• Required work:
1/ In the article on the Theodore Roosevelt outbreak study, who told reporters about the study on Friday?
2/ Print the passage of the article on the Theodore Roosevelt outbreak study that begins at the words "Starting Monday, the" and stop after "reporters on Friday.".
3/ The article on the Theodore Roosevelt outbreak study says the results will advise COVID-19 surveillance and mitigation strategies. List every party it names for those strategies.

• Text section:

◆ ◆ ◆

To better refine how the Navy fights COVID-19, the service and the Center for Disease Control are mounting a study see how the virus spread aboard USS Theodore Roosevelt (CVN-71).
Starting Monday, the Navy is going to ask volunteers from Theodore Roosevelt for blood samples and swabs to begin a serology (pronounced: SIR-all-ah-gee) study into the outbreak on the carrier, Navy Surgeon General Rear Adm. Bruce Gillingham told reporters on Friday.
“This is similar to outbreak investigations the CDC and public health professionals do around the world,” he said.
“The results of this outbreak investigation will inform medical professionals to support better public health decisions for the ship. It will also advise the broader COVID-19, surveillance and mitigation strategies for the [Theodore Roosevelt], the fleet and our nation. And because we’re doing this outbreak investigation with the CDC, the information gained will add to the growing body of public health knowledge about this virus so that we can better understand it and fight it.”

◆ ◆ ◆

• Data segment:
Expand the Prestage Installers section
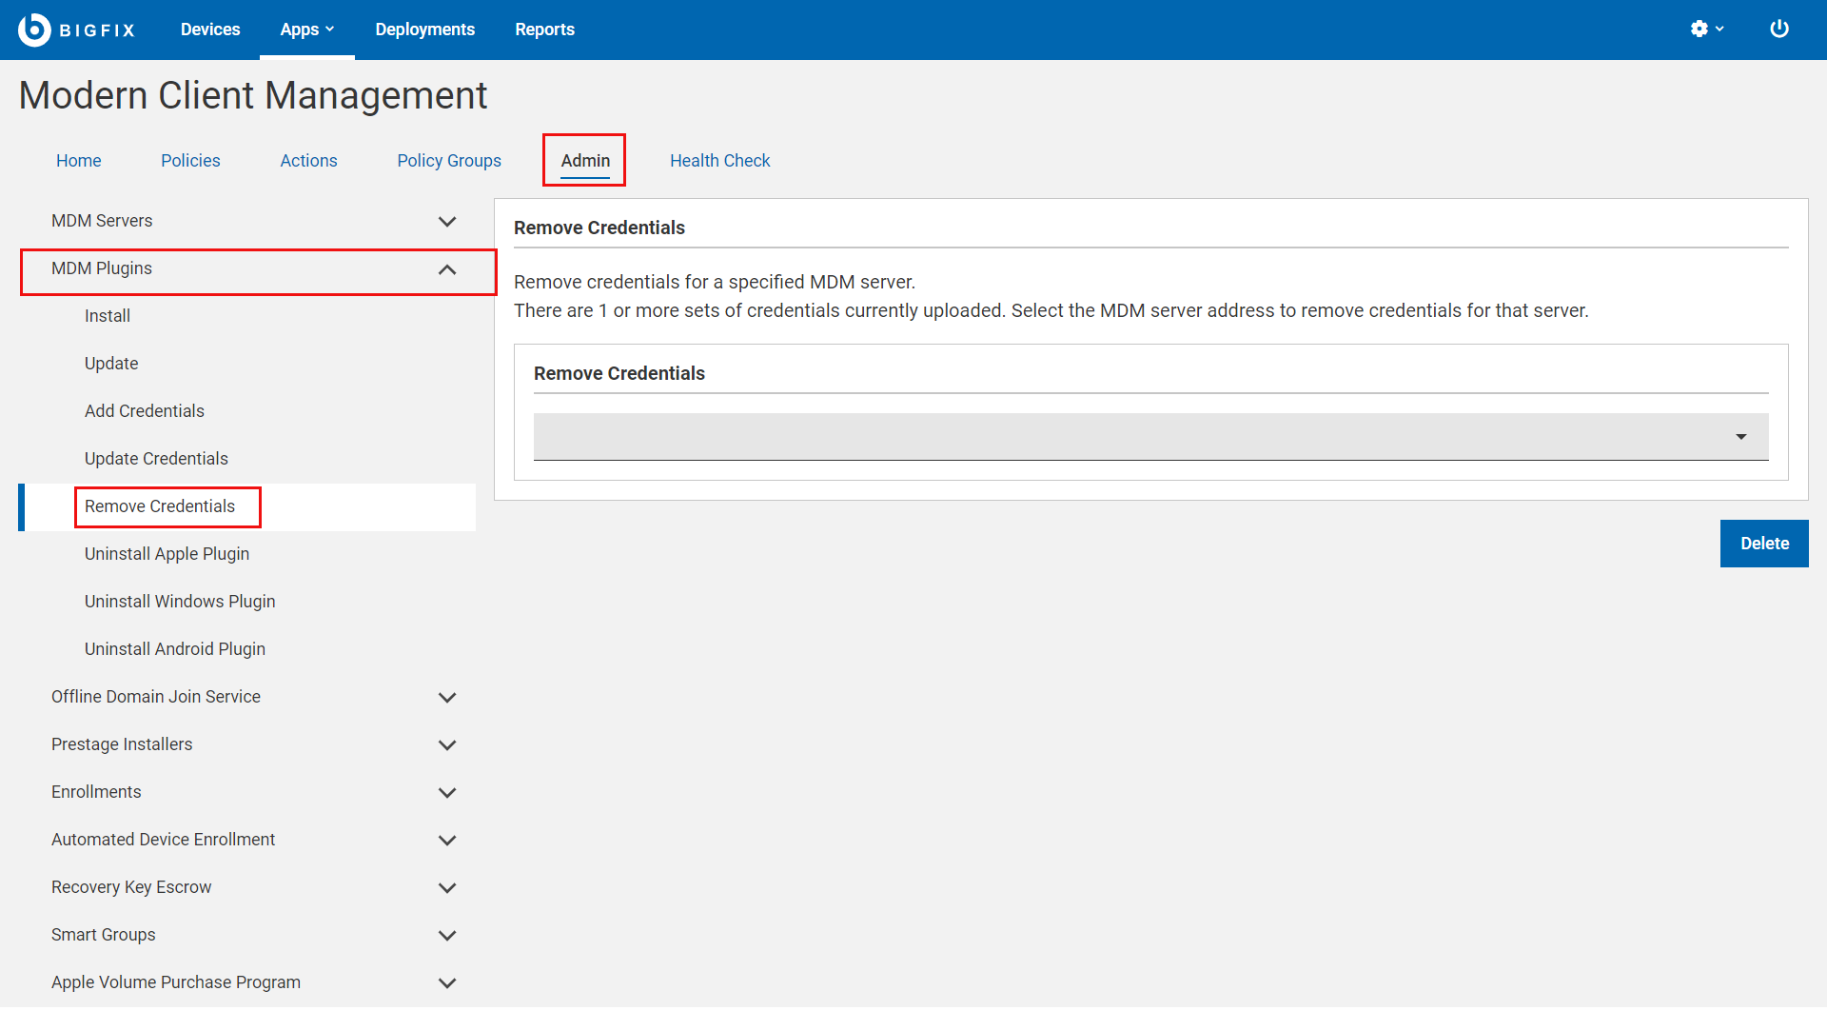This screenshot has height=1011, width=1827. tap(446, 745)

◆ ◆ ◆

• Task answers:
1/ Navy Surgeon General Rear Adm. Bruce Gillingham.

2/
Starting Monday, the Navy is going to ask volunteers from Theodore Roosevelt for blood samples and swabs to begin a serology (pronounced: SIR-all-ah-gee) study into the outbreak on the carrier, Navy Surgeon General Rear Adm. Bruce Gillingham told reporters on Friday.

3/
the Theodore Roosevelt
the fleet
our nation